The practice is becoming more commonplace as public radio stations cultivate other sources of income, says Ralph Barney, editor of the Journal of Mass Media Ethics. Barney doesn't discourage it across the board, but says stations should weigh the benefits of additional revenue against possible damages to their integrity.
"You do the best you can to find funding," he says. "Ideally, you would get a wine grower to put up the money because he was purely altruistic for a series on education, rather than having to get the education money that might have the appearance of being a little bit tainted." Barney also recommends securing series-specific underwriting from multiple funders to avoid appearing beholden to any one interest.
WBUR staff says the station will continue to discuss funding issues as it seeks more underwriting for special reports. "In many ways, the whole thing ended up being a really healthy discussion," Fleming says. "Basically, it's raised our antennae about the need to make sure that we know the kind of support we're seeking, and where we're going to put it."

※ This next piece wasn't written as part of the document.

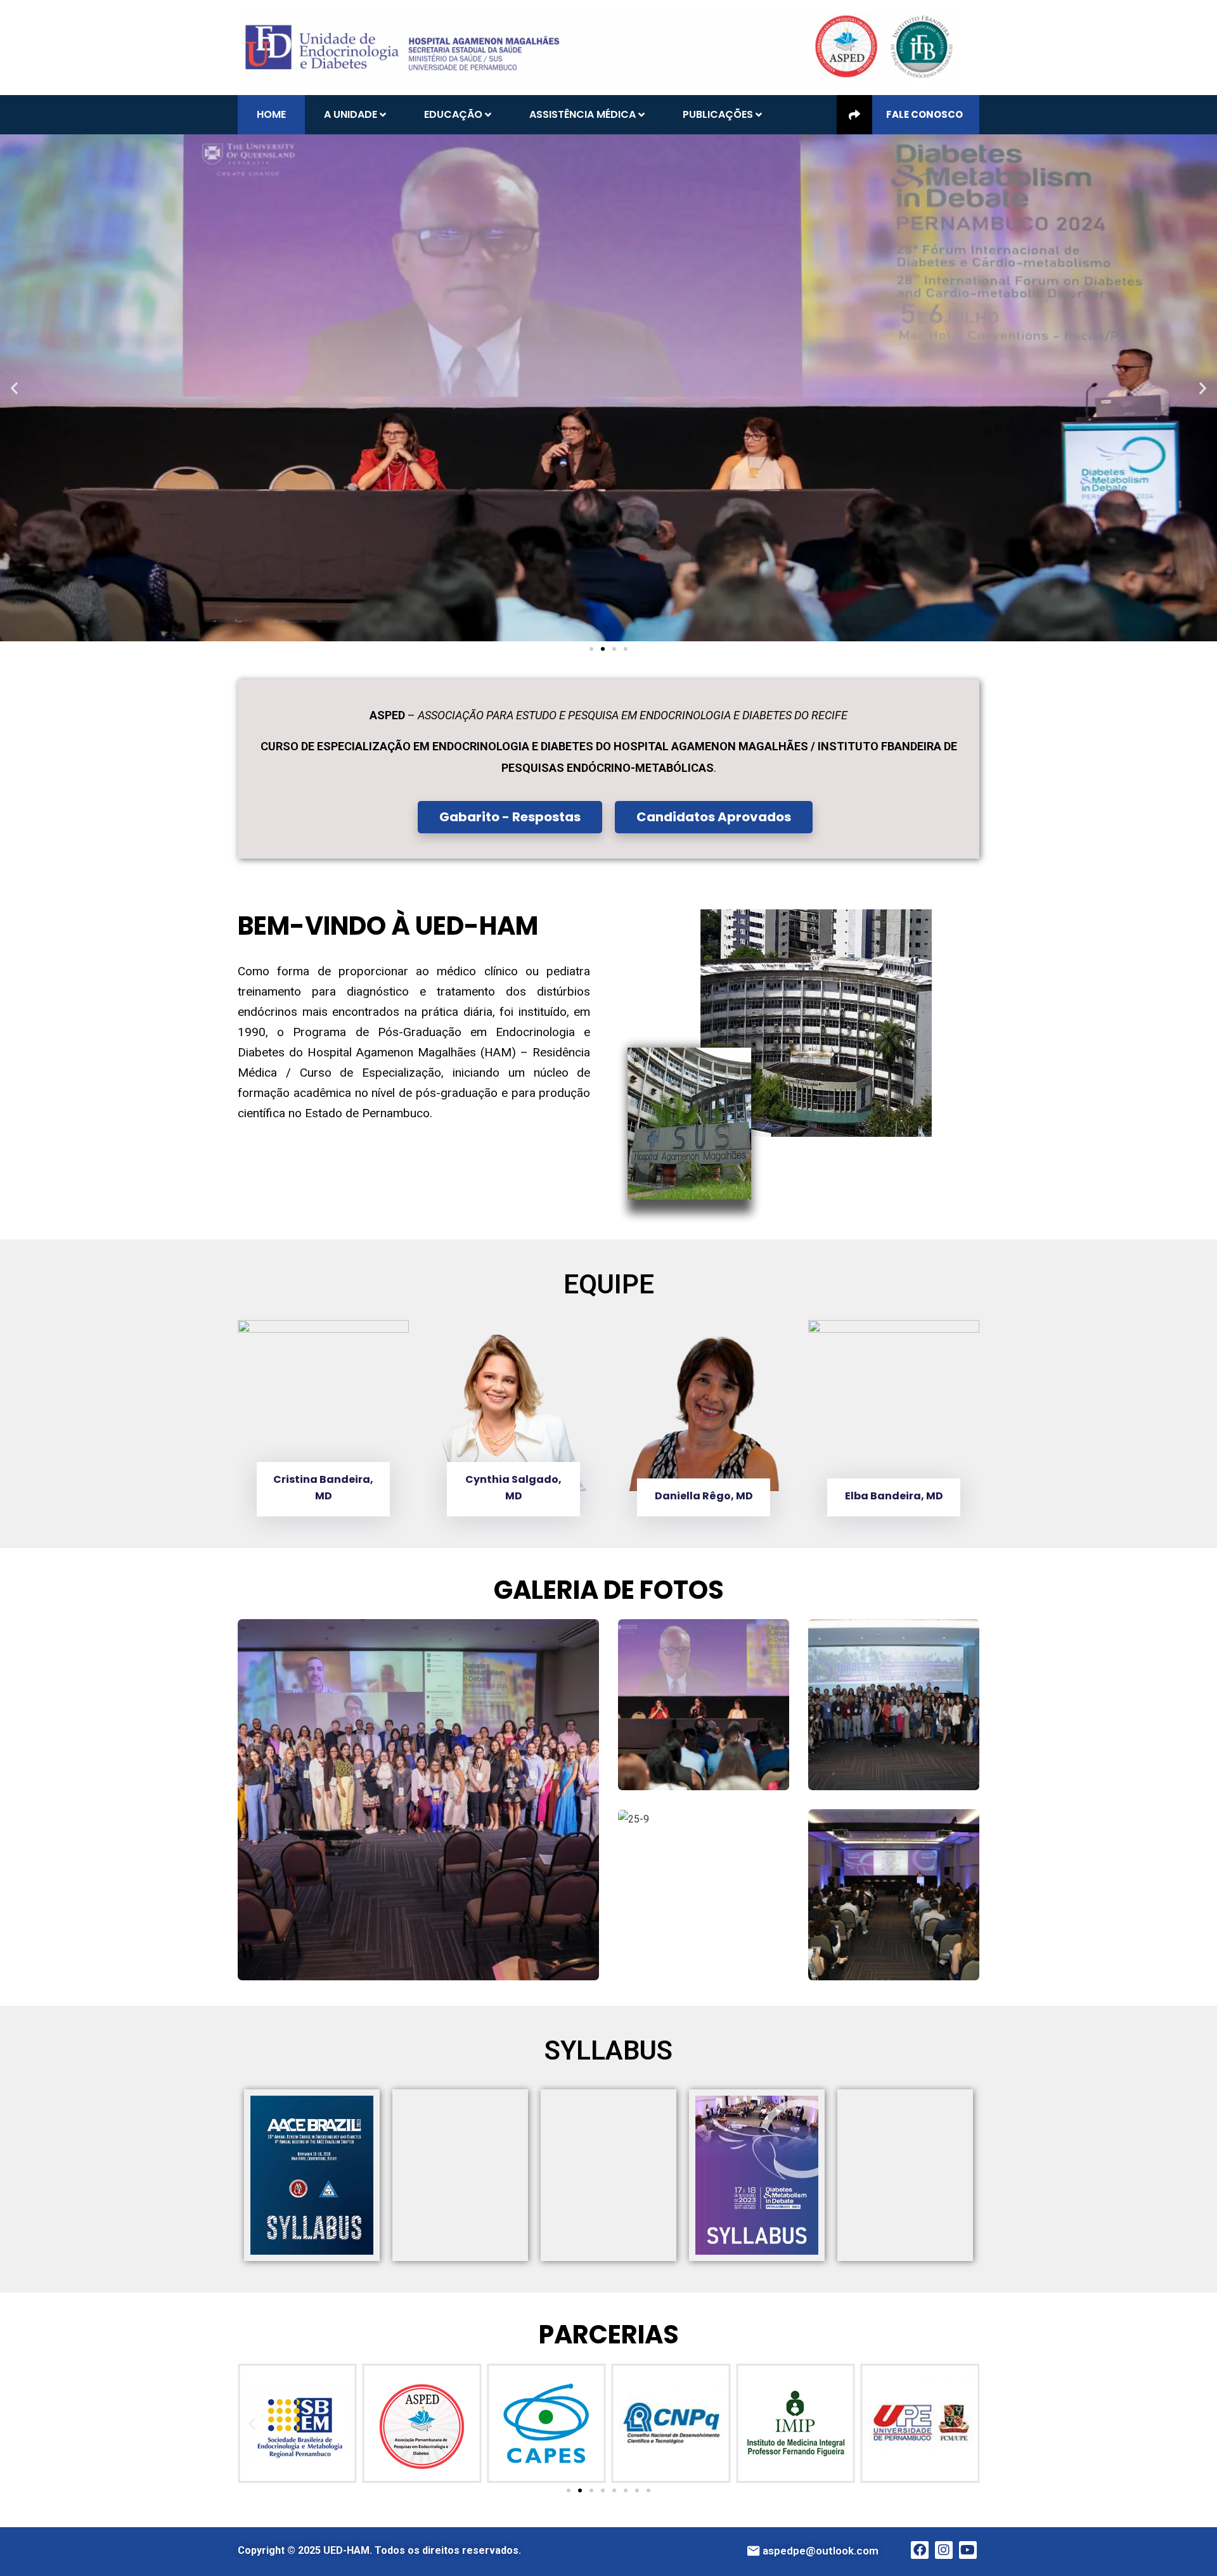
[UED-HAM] (599, 47)
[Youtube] (968, 2550)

Christo agrees. "It's good to get it talked about, to realize that something new might raise concerns with people who don't know why we're doing this, what we're doing, and what it means."
Barney doesn't think reporters should be embarrassed when they disclose funders in cases like this. Airing the credit after Beaubien's story shows "a great deal of respect for your audiences," he contends. "You say, 'Hey, you guys, decide whether this story was twisted, or bent, or redirected,' so you can give the story the credibility you want to give it."
"If you must accept funding, then you tell your audience that you've gotten that funding and then let your audience deal with its own perceptions," he adds. "It isn't a perfect way to do it, but it's about the best one we've got."